Была она тогда тяжела Юркой. Он и приспел на новоселье.
И младшего, Бориску, в эту избу из больницы доставила. Только Валентину с Зоей не повезло – принимала их повитуха в старом, разваленном домишке, в том самом, который от свекрови молодым достался. Одно название было – дом, а так – курятник, не этому чета.
Отсюда, от землянки, мать видела только высокое заднее крыльцо и заднюю стену с просторным, в резных наличниках, окном. Лицом своим, с тремя окнами по фасаду, изба – она крайняя в селе, изначальная – глядела на желтую, размытую вешней водой дорогу.
Там, через дорогу, в такой же, как и у них, землянке ютятся Беловы. Оно хорошо видно от калитки, их пристанище, потому что стоит не в ряду других, а на отшибе малость. Черный, приплюснутый, обложенный дерном холмик, перевернутый чугунок с выбитым дном, над ним труба.
Земля во дворе подсыхала, курилась испариной, и четко рисовалась на ней паутина тропинок.
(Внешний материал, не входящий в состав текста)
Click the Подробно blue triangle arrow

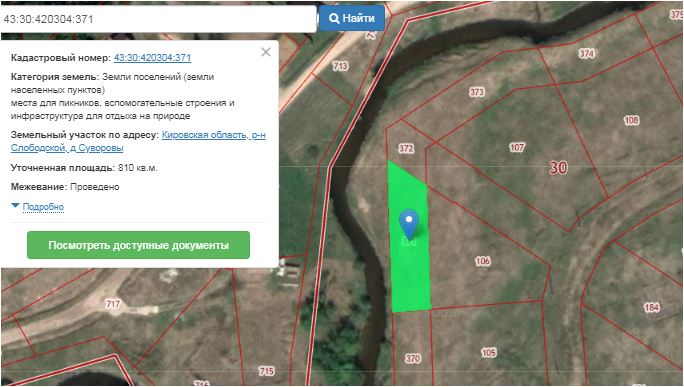[x=15, y=205]
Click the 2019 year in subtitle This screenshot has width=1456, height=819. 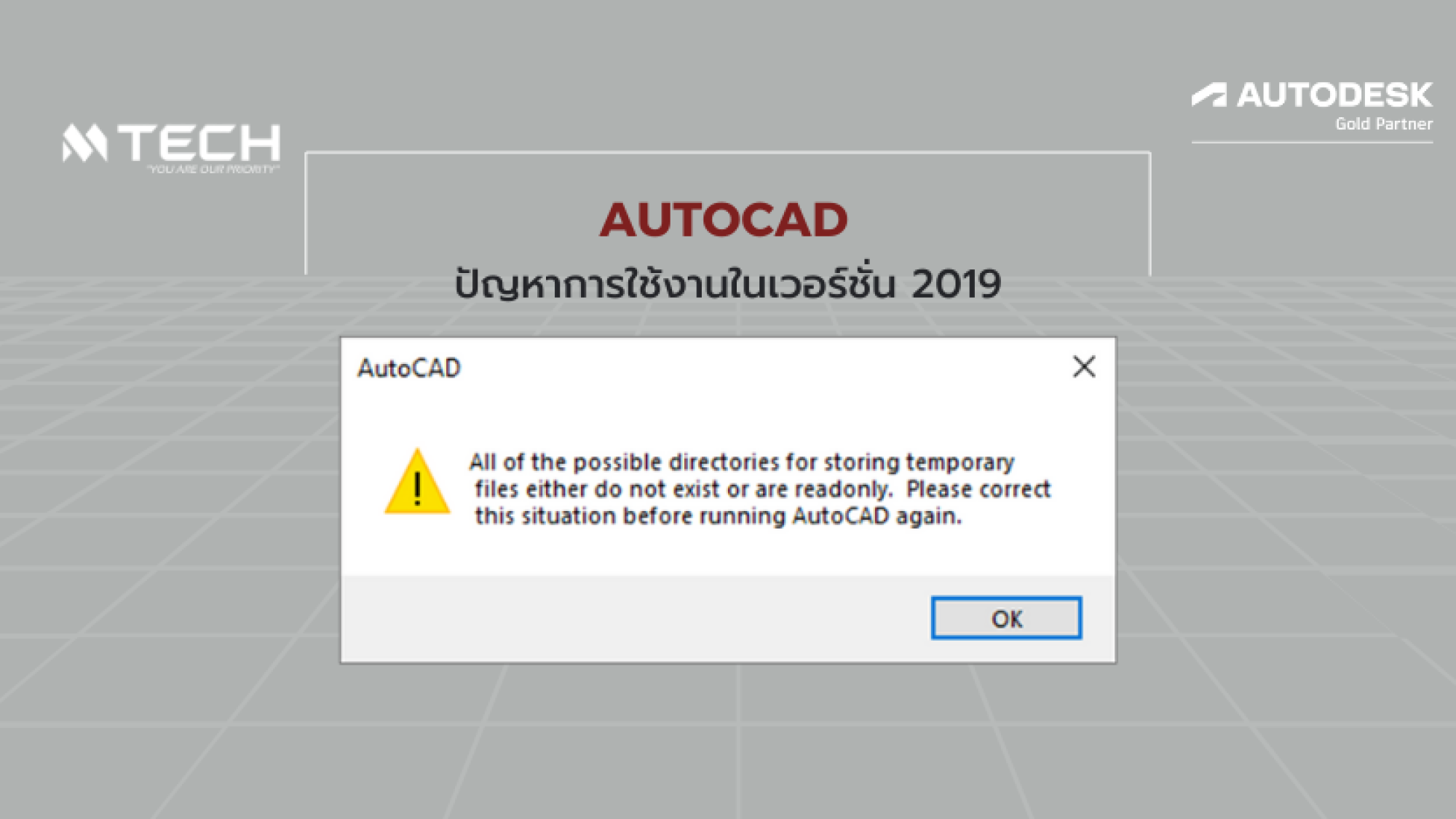[956, 284]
Скатываясь с избяного крыльца, разбегались они в вишенник и смородину, к погребу и калитке в заборе, к воротам. И лишь землянку не вязала тропка с крыльцом. С тех пор как хозяином в избе стал рыжий Альберт, вход туда заказан и матери, и отцу, и ребятам.
Тихо во дворе. Молчит у крыльца движок – черная чугунная машина со множеством медных краников и трубок. Когда Альберт чинит аккумуляторы, заряжает их, движок пыхтит не умолкая и до того входит в раж, что начинает разгневанно подпрыгивать на месте, сердито плюется горячим маслом и кипятком, выбрасывает из трубы клубы грязного дыма. В такие минуты он очень похож на своего хозяина, на Альберта.
Сейчас движок молчит, а на крыльце стоят громадные черные ящики – аккумуляторы… И в окне дома, за синими тюлевыми занавесками – тюль перед самой войной мать купила в сельмаге – никакого движения. Наверно, Альберт отремонтировал эти самые аккумуляторы, вынес их на солнышко и убыл доложить начальству о сделанной работе.